# [Problems and tasks]
**A.** In the excerpt on delayed gratification, how much money next month would most people wait for instead of $20 right now?
**B.** Continue the passage on delayed gratification and brain imaging from the point where it stops.

# [Excerpt provided]
◆ ◆ ◆ ◆

The experiment used the standard paradigm: subjects were given a choice between receiving a larger amount of money next month, or a smaller amount right now. By changing the amounts of money on offer, the scientists were able to generate different responses. For instance, while most people would wait for $35 next month as opposed to $20 right now, they wouldn’t wait when only offered $21 next month. So far, so obvious: our tendency to delay gratification depends upon the incentives.
In recent years, there’s been a number of experiments that have asked people these sorts of questions in the brain scanner. The results have been a bit confusing. Here’s Joseph Kable, a psychologist at Penn, summarizing the data:
Although some functional imaging studies have observed greater lateral prefrontal activity when people choose larger, delayed rewards over smaller, immediate ones, others have not replicated this finding. Similarly, although some lateral prefrontal regions show increased activity in more patient individuals, other lateral prefrontal regions show the opposite effect. Furthermore, although decreased gray matter in lateral prefrontal regions is associated with greater impatience, damage to dorsolateral prefrontal cortex does not seem to affect decision-making regarding delayed rewards.

◆ ◆ ◆ ◆

# [Data]
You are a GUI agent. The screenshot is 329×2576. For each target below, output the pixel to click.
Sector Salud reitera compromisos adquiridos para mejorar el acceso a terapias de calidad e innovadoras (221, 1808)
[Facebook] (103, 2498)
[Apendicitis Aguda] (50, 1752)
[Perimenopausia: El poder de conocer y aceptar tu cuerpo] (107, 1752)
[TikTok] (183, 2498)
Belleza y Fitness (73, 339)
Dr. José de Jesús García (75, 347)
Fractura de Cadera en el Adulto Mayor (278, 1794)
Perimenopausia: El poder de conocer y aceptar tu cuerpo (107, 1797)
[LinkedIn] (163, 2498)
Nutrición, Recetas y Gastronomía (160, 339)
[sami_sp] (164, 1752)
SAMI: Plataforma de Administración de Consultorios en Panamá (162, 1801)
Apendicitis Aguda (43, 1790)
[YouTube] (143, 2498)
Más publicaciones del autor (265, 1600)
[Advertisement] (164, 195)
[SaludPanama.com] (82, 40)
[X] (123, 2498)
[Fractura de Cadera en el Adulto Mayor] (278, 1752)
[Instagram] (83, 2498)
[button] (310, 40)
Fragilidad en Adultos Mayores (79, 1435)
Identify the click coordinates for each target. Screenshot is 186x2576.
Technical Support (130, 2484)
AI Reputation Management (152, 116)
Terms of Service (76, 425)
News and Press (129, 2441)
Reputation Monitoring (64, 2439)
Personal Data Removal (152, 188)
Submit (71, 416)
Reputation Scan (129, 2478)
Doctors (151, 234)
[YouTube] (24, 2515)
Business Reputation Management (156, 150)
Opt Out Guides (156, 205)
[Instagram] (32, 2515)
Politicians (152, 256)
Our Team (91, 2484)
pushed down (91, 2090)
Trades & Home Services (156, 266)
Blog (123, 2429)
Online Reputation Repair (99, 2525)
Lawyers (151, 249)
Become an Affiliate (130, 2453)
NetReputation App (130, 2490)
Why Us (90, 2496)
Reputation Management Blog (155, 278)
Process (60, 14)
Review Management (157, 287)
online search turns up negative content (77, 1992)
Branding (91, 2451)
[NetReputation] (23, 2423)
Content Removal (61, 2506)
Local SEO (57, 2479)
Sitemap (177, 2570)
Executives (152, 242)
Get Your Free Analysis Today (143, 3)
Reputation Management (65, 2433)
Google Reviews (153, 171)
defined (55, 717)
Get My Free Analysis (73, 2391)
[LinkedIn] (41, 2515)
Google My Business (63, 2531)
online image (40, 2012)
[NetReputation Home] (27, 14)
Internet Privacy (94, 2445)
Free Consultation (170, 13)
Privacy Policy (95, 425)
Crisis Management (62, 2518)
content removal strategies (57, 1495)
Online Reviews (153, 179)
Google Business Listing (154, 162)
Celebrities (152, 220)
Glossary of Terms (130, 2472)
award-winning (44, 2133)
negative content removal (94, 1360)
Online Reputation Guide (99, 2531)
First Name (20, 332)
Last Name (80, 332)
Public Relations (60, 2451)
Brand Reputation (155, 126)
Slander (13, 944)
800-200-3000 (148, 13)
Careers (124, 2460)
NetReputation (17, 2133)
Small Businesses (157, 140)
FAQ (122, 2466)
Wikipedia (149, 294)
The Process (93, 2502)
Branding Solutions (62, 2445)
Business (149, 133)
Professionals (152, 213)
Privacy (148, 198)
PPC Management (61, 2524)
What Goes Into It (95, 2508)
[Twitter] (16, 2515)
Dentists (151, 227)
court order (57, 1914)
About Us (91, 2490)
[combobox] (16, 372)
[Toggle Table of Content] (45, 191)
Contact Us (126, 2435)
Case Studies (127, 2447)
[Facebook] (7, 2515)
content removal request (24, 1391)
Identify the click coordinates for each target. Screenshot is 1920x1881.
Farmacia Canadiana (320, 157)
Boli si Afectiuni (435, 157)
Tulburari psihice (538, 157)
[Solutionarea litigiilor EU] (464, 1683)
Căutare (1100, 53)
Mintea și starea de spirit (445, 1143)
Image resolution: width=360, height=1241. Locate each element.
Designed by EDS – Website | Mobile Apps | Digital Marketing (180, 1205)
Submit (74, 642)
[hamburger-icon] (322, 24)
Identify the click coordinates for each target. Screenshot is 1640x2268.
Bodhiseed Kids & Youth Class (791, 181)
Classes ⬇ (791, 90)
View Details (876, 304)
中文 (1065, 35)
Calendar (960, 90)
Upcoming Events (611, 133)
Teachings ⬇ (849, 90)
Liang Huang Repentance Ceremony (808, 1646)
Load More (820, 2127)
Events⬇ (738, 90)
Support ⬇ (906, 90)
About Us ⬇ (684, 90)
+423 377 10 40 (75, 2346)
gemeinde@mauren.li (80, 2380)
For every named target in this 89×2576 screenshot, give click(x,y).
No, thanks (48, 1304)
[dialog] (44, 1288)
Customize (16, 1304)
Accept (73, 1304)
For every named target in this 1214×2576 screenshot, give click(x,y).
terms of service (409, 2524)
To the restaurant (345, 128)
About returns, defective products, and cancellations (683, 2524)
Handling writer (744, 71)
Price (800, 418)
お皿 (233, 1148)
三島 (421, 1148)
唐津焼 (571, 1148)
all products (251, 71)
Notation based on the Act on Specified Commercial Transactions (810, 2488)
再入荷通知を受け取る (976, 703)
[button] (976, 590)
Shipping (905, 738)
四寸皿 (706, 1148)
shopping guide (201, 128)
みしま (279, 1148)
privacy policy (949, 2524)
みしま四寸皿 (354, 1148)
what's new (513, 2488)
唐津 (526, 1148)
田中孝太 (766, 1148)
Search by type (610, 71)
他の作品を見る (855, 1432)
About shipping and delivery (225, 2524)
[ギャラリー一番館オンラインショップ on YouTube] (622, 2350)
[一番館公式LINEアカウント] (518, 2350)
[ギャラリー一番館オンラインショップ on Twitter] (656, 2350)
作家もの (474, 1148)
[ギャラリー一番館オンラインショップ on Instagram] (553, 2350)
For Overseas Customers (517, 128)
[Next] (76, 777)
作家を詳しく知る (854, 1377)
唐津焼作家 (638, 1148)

◆ ◆ ◆ ◆

# [Responses per task]
**A.** $35

**B.**
Confusing, right? Imperfect tools give us noisy data, and fMRI is a very imperfect tool. Brain damage can also be ambiguous, as different parts of the tightly interconnected PFC can compensate for local damage. Here’s where TMS comes in handy. TMS involves rapidly oscillating magnetic fields, which can generate weak electrical currents in brain tissue. This leads to a collective depolarization in a specific brain area – the pulses of TMS can be narrowly focused – which makes it harder for that bit of tissue to become excited and exert its influence. The end result is that it’s possible to selectively and temporarily “knock-out” circuits in the brain.
This latest study, led by Bernd Figner at Columbia, used TMS to disrupt the lateral prefrontal cortex while people were debating whether or not to delay for a larger reward. The end result was that people became much more impulsive: when the massive beam of electromagnetism was aimed at our forehead, we found it harder to delay gratification, and became significantly more likely to choose $20 right now, instead of $25 next month.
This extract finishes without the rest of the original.